The Fayette Citizen-Opinion Page

Wednesday, August 7, 2002

If there's a baseball strike, whose fault is it?

By MONROE ROARK
mroark@thecitizennews.com

Nearly everyone who actually cares about whether major league baseball players will go on strike this season has also chosen whom to blame for it.

Granted, there's plenty of obvious blame to go around, what with the way the players and owners have behaved in general during the so-called negotiations. But let's look at it a little bit deeper and see if there might be a correlation between this possible action and a much larger issue in American society.

On the players' side, you have huge sums being paid every year to players, and team payrolls that just get bigger every year, provided the team is in a large enough market to afford it. As you look at a typical major league roster from top to bottom, you see not only the ridiculously high price for superstardom, but also the ridiculously high price for mediocrity; for every $15 million-per-year home run champion, there's a handful of part-time players who ride the bench at $2 million apiece.

On the owners' side, you have regular threats to move teams from city to city, alienating fans across the country, and blackmailing local governments for new stadiums loaded with revenue-rich luxury boxes and tax breaks galore. They alternate crying about high salaries with their continued efforts to raise the bar in that regard by signing the latest bank-breaking free agent.

But does the sports fan have any responsibility in this matter? "No way," you say. How can the average sports fan, who goes out and works a full week just to make a living, have any responsibility for this insanity going on between a bunch of spoiled adults?

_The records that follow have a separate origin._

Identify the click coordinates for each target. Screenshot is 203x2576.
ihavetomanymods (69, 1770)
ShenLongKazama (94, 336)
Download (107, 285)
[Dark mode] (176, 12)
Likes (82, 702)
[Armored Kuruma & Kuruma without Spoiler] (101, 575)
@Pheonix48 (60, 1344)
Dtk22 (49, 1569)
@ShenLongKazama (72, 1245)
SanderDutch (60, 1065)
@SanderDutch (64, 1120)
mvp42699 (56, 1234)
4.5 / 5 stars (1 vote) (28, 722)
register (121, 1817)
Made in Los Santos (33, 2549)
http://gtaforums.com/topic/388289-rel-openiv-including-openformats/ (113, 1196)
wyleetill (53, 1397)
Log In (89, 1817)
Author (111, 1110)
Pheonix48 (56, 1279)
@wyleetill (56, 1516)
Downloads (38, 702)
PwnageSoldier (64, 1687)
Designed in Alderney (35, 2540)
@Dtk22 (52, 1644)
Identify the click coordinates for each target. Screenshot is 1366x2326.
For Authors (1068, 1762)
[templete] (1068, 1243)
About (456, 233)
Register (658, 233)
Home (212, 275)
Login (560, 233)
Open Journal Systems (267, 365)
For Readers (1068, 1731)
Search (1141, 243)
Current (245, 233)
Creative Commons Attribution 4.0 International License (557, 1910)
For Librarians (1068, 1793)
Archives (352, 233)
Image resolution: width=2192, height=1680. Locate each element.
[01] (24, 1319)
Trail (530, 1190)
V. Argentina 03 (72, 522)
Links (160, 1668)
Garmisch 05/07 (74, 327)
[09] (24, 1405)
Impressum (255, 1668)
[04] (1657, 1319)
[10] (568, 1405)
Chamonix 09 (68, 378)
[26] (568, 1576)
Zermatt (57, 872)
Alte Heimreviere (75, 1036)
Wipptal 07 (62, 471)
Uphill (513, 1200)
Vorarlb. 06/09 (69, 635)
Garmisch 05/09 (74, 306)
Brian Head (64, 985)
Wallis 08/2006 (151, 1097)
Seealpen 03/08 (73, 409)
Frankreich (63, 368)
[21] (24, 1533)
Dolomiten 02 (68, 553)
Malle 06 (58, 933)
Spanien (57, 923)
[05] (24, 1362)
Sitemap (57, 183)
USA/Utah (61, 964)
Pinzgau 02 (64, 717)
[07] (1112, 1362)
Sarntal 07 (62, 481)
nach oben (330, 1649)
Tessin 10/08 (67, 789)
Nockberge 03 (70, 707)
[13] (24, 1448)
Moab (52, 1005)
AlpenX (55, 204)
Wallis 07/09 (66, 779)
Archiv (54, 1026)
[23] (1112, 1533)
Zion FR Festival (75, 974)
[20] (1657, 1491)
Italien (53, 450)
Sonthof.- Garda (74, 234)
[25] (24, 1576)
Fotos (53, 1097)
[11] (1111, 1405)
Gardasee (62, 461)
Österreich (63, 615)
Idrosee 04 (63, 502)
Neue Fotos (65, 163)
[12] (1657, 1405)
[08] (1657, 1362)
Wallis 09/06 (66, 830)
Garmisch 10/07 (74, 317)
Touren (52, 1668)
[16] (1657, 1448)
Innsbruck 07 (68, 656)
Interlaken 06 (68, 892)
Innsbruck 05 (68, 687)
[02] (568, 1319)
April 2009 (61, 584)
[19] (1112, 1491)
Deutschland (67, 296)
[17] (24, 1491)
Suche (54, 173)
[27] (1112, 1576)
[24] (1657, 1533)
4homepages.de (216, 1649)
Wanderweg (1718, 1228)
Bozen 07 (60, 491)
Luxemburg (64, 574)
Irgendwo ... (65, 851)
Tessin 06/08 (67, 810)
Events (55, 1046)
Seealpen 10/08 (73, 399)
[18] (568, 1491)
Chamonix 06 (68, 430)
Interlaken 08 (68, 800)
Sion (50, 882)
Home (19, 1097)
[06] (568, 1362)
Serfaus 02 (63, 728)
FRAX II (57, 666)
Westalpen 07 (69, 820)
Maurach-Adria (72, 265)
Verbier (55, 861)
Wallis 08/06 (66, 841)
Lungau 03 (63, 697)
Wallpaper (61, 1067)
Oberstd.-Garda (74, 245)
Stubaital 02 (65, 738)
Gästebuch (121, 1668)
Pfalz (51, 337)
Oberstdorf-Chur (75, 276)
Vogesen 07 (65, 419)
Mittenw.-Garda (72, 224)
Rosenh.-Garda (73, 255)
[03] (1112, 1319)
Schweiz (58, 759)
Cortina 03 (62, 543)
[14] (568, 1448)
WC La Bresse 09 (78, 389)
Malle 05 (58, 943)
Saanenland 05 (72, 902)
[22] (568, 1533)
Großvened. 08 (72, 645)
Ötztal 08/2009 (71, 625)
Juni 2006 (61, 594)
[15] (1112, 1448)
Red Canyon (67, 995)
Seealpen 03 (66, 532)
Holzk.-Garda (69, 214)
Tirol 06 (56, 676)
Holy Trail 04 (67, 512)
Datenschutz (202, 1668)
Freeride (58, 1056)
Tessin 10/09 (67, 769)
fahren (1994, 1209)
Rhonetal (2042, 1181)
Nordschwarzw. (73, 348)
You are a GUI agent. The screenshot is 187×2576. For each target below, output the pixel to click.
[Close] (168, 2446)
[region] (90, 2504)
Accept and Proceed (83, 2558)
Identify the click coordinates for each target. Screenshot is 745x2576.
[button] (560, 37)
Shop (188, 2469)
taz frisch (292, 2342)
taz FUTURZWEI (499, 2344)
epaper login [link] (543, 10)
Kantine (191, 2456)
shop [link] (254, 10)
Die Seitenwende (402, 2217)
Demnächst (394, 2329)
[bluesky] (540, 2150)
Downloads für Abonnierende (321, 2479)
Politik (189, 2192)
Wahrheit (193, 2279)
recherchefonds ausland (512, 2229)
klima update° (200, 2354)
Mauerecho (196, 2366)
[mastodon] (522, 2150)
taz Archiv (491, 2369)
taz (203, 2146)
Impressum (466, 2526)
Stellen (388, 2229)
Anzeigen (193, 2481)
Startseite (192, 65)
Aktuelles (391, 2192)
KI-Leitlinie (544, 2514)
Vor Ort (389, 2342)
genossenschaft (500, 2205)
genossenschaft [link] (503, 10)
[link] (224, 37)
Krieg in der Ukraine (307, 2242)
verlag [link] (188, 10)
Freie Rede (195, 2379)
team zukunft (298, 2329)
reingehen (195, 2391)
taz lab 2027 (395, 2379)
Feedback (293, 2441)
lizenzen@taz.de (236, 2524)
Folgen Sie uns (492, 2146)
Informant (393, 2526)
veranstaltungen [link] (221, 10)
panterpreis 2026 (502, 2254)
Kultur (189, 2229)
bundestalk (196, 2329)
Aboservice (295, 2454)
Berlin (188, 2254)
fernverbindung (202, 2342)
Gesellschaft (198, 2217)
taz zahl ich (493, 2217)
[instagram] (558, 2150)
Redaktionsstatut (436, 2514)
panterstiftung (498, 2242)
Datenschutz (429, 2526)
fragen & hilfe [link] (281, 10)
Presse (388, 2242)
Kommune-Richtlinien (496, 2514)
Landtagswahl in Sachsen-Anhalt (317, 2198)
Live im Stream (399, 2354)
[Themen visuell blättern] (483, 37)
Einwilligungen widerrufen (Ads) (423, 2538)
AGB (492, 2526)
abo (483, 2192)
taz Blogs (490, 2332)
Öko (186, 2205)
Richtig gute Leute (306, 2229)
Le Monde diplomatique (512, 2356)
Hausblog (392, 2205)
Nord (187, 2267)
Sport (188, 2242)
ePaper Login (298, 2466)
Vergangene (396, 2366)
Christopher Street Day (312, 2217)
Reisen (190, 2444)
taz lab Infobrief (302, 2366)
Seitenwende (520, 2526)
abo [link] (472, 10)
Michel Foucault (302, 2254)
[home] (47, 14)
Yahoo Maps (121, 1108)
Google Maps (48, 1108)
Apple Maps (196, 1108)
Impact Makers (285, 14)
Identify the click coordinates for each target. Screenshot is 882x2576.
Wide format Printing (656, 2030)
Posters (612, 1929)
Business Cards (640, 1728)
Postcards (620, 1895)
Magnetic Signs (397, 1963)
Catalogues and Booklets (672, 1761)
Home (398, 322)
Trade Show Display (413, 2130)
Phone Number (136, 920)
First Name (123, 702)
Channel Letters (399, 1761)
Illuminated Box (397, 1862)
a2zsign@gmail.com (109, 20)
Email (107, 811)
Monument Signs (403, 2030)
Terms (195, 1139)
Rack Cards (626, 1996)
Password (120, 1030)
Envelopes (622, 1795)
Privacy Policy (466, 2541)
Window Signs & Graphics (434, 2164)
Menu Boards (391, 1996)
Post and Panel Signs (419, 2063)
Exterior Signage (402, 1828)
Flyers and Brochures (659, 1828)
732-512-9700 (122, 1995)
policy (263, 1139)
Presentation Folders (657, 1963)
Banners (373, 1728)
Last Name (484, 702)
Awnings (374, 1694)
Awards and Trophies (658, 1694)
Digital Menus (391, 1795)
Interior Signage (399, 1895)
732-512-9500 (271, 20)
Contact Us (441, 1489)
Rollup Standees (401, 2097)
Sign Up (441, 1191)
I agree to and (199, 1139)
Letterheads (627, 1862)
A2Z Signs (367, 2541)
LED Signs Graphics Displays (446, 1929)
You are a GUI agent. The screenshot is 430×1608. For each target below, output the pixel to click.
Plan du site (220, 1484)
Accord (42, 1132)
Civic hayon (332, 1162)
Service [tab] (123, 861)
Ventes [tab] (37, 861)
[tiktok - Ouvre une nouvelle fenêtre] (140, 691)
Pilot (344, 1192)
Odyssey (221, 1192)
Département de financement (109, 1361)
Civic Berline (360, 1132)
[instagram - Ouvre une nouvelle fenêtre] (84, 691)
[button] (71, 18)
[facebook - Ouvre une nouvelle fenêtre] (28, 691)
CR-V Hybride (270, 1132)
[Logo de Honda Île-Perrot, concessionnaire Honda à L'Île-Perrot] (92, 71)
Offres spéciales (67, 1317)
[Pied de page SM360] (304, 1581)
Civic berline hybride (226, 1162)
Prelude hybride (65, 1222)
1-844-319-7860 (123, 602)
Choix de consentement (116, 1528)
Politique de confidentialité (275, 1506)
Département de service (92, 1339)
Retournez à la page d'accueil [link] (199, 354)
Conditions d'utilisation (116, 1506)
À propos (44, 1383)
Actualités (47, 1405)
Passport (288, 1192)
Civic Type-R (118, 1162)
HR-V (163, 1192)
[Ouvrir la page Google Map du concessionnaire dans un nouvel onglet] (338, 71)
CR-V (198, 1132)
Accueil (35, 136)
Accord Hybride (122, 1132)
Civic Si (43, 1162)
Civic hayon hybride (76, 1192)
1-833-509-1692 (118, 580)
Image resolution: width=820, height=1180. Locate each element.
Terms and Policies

That's easy. The culture of the sports fan in America, by raising sports to a position far above what it should actually occupy among our collective priorities, and continuing to support it financially at the expense of good common sense, has brought major league baseball and all other professional sports (plus major college athletics) to where it is today.

The cost for a family of four to take in a major league baseball game is ludicrous. Ticket prices have gone up consistently across the board for years, but as long as fans keep paying them, why shouldn't they? I have no problem with any player getting what he or she can rightfully get in a free market; the problem is what has happened to that market.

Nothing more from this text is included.